[WHAT YOU HAVE TO DO]: Every line in the records below between the one holding "Where should I click to: Select" and the one holding "Click the Explode", inclusive, is to be set down exactly; all other lines are to be left out.

── DATA TO USE ──

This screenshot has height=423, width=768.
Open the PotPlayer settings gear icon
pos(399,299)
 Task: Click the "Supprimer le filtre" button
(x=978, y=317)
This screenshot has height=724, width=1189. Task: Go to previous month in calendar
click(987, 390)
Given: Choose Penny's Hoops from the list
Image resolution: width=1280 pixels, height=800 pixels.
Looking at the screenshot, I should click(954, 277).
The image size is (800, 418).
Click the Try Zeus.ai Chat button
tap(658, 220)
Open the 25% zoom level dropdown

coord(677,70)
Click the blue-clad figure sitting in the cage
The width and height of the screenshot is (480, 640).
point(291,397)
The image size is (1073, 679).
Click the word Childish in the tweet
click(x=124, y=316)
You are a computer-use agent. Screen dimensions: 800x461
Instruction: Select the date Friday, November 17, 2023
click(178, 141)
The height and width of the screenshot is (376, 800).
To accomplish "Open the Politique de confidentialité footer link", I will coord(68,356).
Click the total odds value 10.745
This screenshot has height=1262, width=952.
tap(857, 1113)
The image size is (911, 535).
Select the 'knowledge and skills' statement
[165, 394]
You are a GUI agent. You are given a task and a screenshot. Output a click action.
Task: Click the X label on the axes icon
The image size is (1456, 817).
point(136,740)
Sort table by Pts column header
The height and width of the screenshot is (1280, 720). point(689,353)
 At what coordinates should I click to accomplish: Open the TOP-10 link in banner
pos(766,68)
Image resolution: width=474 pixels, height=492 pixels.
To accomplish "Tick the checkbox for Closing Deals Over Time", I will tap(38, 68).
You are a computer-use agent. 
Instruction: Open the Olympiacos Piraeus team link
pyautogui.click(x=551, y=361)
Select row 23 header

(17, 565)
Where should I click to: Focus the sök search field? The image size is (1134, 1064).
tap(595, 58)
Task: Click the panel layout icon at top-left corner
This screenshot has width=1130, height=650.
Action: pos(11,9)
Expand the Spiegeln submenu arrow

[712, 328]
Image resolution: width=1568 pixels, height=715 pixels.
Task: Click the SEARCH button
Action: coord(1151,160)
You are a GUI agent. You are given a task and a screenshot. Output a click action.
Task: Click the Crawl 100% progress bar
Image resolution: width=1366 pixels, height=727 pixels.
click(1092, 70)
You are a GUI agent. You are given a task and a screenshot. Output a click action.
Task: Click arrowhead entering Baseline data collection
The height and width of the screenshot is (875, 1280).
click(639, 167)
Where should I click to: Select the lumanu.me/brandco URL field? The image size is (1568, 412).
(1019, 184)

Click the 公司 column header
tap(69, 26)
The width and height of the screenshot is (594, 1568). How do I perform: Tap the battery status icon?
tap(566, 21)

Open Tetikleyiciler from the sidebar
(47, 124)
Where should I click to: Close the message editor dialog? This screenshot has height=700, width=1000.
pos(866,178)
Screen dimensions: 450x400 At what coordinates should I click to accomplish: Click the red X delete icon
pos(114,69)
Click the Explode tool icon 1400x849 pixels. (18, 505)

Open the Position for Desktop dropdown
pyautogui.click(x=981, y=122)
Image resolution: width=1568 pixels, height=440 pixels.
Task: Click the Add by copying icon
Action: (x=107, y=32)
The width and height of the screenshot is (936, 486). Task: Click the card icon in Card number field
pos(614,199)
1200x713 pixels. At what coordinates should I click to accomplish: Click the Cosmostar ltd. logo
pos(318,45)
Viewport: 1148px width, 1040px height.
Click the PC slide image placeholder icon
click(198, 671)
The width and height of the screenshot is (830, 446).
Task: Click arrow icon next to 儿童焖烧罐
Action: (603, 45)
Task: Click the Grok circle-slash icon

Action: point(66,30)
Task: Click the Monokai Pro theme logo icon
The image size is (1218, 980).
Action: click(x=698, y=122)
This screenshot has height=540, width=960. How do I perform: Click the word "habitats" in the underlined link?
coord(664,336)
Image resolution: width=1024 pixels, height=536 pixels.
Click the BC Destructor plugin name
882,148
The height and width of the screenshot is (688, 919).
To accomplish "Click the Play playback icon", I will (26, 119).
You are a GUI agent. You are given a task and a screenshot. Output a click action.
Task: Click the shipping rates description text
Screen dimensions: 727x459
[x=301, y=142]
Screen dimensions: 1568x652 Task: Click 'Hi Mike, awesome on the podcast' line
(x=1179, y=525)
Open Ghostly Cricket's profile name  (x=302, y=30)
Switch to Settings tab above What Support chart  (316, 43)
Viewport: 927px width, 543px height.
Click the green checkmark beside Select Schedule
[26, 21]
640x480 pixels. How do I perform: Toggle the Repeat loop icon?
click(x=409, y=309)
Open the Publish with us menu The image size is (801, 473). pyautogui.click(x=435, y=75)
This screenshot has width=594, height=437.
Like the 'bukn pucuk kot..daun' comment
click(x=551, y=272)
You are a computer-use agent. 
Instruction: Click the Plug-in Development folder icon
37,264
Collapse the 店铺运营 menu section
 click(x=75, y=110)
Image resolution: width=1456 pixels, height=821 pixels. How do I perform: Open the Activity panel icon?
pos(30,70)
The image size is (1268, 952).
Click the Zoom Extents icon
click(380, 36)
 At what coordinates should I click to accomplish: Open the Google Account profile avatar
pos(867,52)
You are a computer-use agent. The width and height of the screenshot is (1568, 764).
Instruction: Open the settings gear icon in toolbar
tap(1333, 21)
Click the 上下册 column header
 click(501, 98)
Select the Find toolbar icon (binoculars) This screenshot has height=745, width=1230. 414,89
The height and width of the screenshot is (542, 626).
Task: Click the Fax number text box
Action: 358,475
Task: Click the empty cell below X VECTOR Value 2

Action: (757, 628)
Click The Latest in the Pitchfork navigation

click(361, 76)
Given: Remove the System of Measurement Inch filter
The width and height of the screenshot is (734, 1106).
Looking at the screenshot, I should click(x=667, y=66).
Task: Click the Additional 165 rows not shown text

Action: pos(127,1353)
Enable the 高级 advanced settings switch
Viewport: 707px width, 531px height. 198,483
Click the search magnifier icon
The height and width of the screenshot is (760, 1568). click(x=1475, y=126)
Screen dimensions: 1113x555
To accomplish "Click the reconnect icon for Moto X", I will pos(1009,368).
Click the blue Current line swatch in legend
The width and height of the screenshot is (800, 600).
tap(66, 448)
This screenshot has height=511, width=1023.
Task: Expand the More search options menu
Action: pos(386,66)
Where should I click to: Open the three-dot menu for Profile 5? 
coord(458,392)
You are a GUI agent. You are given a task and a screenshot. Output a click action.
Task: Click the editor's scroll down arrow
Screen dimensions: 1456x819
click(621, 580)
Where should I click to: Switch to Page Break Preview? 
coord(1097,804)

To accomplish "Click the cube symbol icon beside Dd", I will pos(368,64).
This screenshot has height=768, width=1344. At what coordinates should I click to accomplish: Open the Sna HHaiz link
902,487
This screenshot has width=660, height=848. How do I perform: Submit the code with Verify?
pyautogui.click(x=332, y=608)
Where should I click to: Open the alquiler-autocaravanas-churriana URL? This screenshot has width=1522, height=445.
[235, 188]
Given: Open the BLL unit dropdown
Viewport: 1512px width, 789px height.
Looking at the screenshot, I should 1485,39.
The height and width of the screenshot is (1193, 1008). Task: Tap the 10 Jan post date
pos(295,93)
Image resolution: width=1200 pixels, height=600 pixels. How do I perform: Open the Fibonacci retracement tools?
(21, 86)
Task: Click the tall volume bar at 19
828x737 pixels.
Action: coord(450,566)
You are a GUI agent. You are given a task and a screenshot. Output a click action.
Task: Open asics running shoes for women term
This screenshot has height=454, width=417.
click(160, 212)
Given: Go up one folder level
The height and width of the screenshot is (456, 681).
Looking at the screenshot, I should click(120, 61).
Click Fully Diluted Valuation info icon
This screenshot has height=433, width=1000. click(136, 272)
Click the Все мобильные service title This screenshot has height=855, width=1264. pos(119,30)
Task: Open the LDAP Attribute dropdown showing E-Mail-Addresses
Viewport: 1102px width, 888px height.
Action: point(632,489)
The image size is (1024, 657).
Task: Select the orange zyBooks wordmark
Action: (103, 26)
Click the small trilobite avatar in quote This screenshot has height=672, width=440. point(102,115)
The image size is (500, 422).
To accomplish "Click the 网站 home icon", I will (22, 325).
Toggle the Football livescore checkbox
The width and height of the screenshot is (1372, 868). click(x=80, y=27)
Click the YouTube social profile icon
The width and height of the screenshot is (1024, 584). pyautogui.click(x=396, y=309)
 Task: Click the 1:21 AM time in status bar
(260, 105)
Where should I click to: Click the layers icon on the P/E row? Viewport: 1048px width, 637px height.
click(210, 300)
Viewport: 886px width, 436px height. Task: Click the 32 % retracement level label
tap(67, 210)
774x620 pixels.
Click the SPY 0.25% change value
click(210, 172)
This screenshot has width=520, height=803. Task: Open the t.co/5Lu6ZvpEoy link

───

[WRITTEN RESPONSE]:
Where should I click to: Select the lumanu.me/brandco URL field? The image size is (1568, 412).
(1019, 184)

Click the 公司 column header
tap(69, 26)
The width and height of the screenshot is (594, 1568). How do I perform: Tap the battery status icon?
tap(566, 21)

Open Tetikleyiciler from the sidebar
(47, 124)
Where should I click to: Close the message editor dialog? This screenshot has height=700, width=1000.
pos(866,178)
Screen dimensions: 450x400 At what coordinates should I click to accomplish: Click the red X delete icon
pos(114,69)
Click the Explode tool icon 1400x849 pixels. (18, 505)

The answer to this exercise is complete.